====== Source material

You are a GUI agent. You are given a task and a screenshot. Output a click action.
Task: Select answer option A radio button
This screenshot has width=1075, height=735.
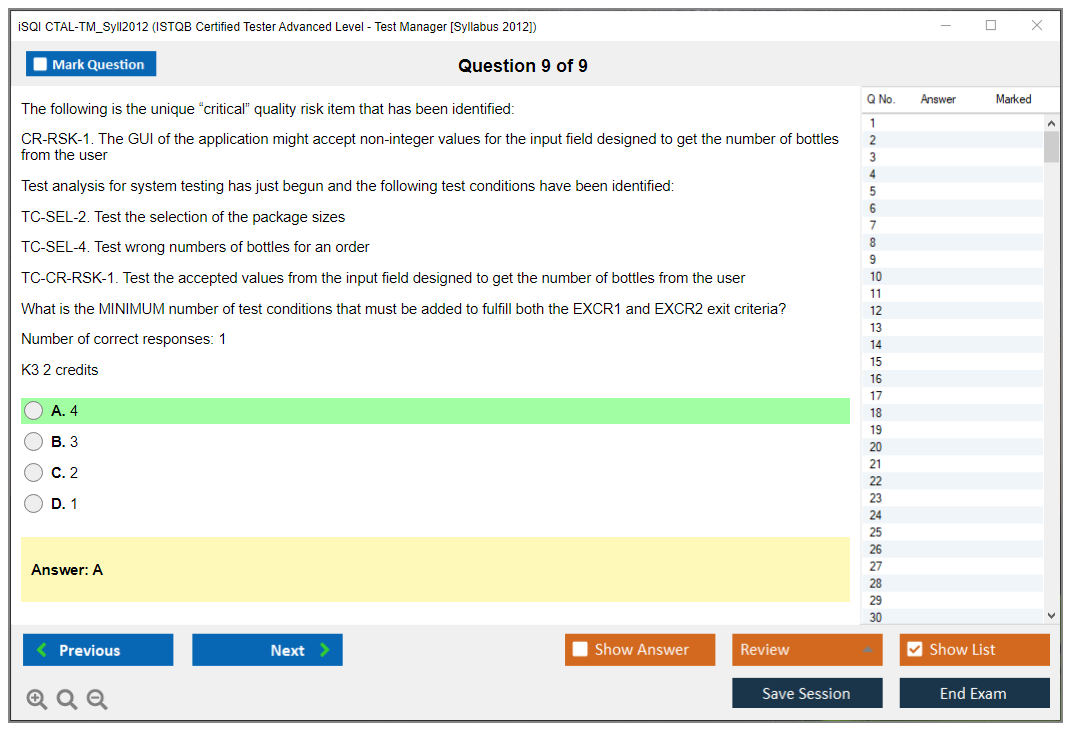pos(34,411)
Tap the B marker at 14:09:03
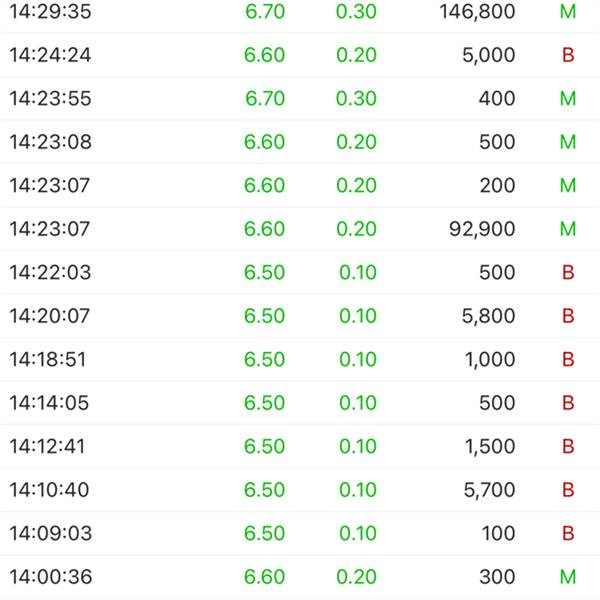This screenshot has height=600, width=600. click(568, 533)
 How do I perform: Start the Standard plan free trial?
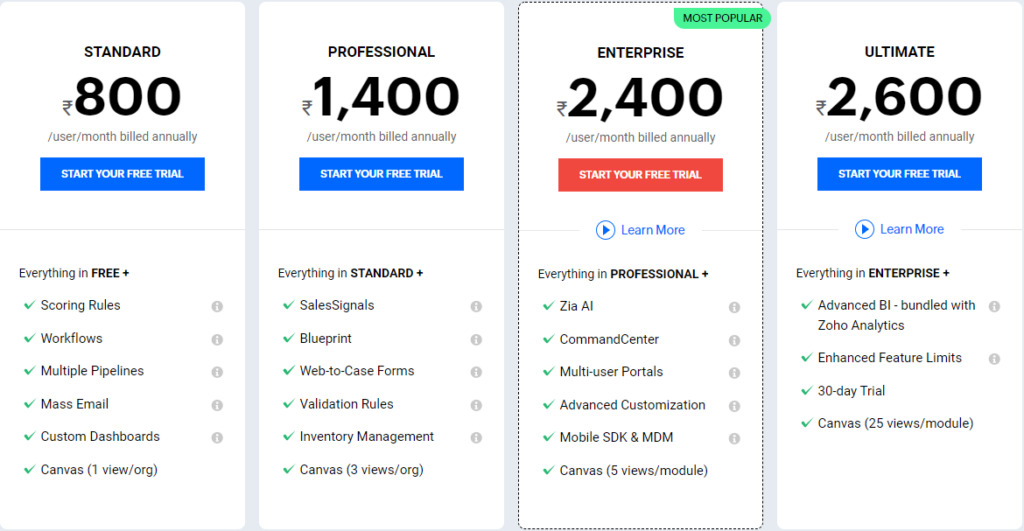[x=122, y=174]
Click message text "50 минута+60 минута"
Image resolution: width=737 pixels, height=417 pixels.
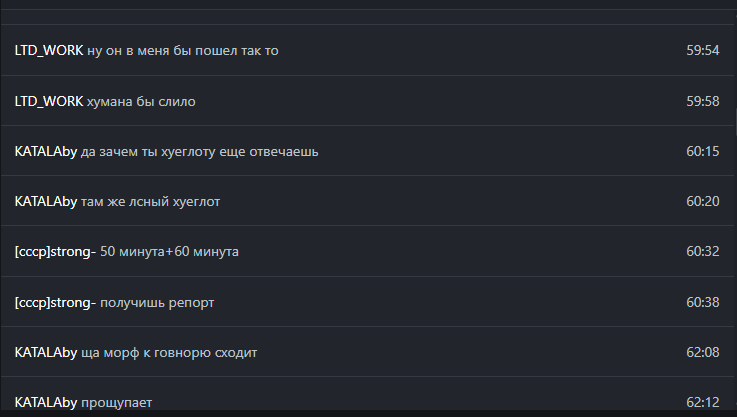(x=170, y=251)
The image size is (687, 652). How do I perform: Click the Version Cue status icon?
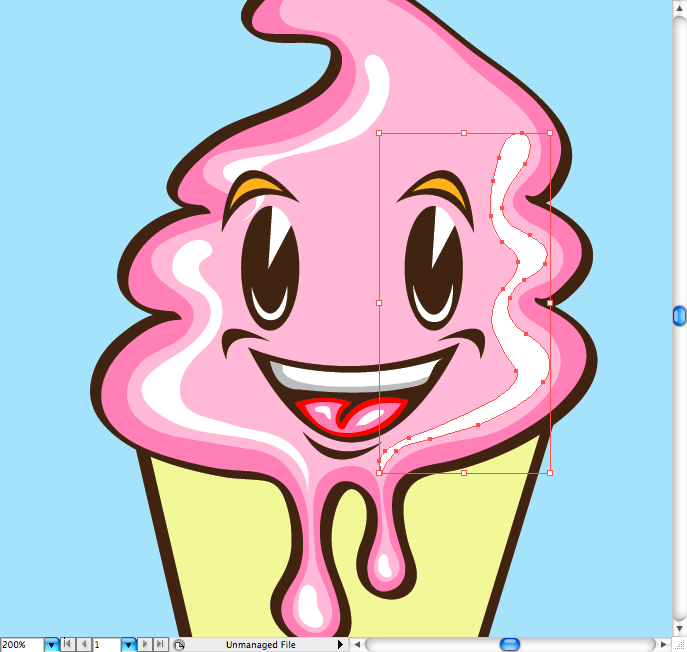tap(179, 645)
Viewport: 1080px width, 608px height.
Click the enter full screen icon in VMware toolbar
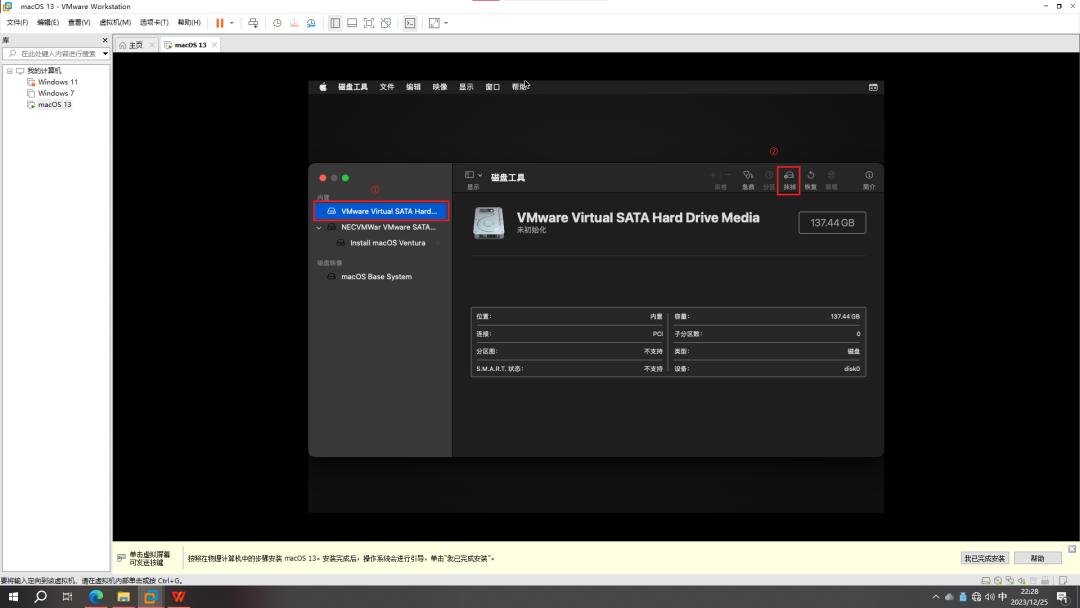(x=369, y=22)
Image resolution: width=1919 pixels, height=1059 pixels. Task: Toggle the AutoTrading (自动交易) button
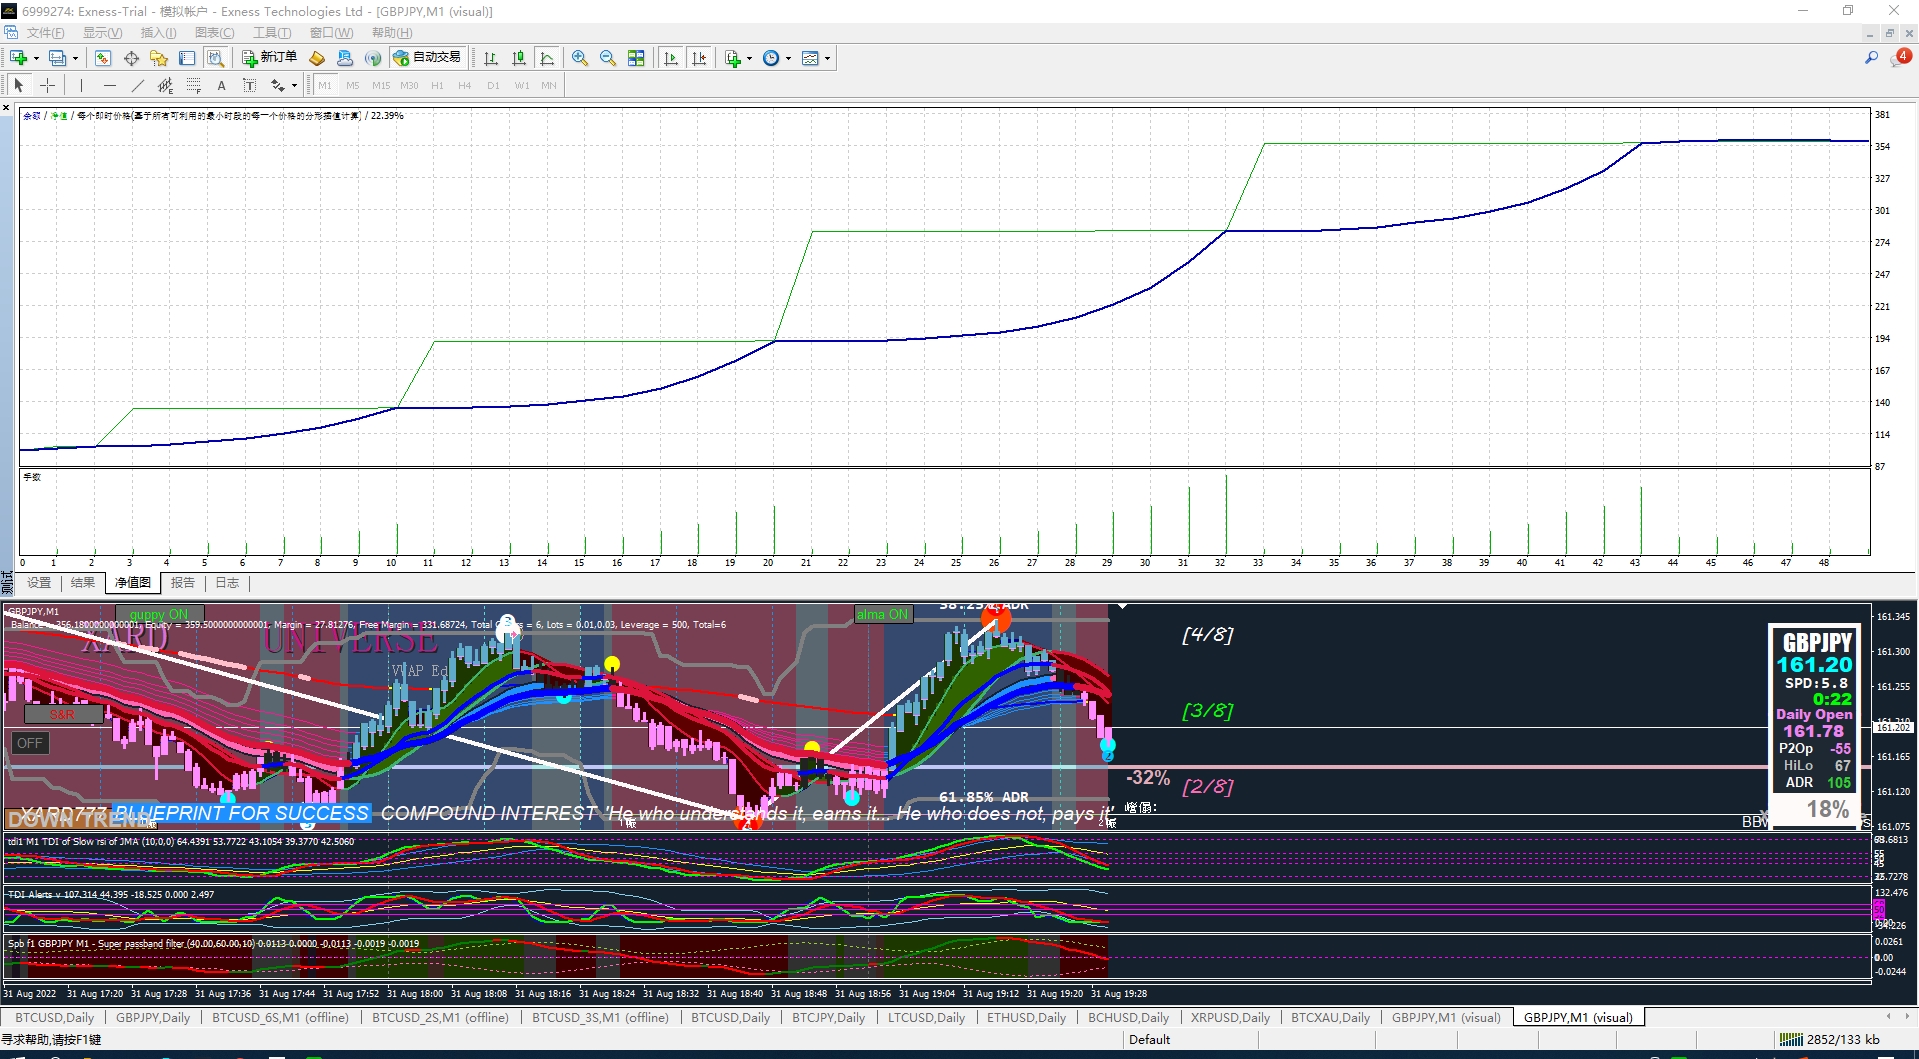point(427,58)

============

* _Exercise_: Your task is to copy the entries in full and exactly, without any images.

* _Your solution_:
You are a GUI agent. You are given a task and a screenshot. Output a click action.
Task: Select answer option A radio button
This screenshot has width=1075, height=735.
pos(34,411)
Tap the B marker at 14:09:03
This screenshot has height=600, width=600. click(568, 533)
 How do I perform: Start the Standard plan free trial?
[x=122, y=174]
Click message text "50 минута+60 минута"
Image resolution: width=737 pixels, height=417 pixels.
(x=170, y=251)
The image size is (687, 652). How do I perform: Click the Version Cue status icon?
tap(179, 645)
Viewport: 1080px width, 608px height.
Click the enter full screen icon in VMware toolbar
(x=369, y=22)
Image resolution: width=1919 pixels, height=1059 pixels. Task: Toggle the AutoTrading (自动交易) button
point(427,58)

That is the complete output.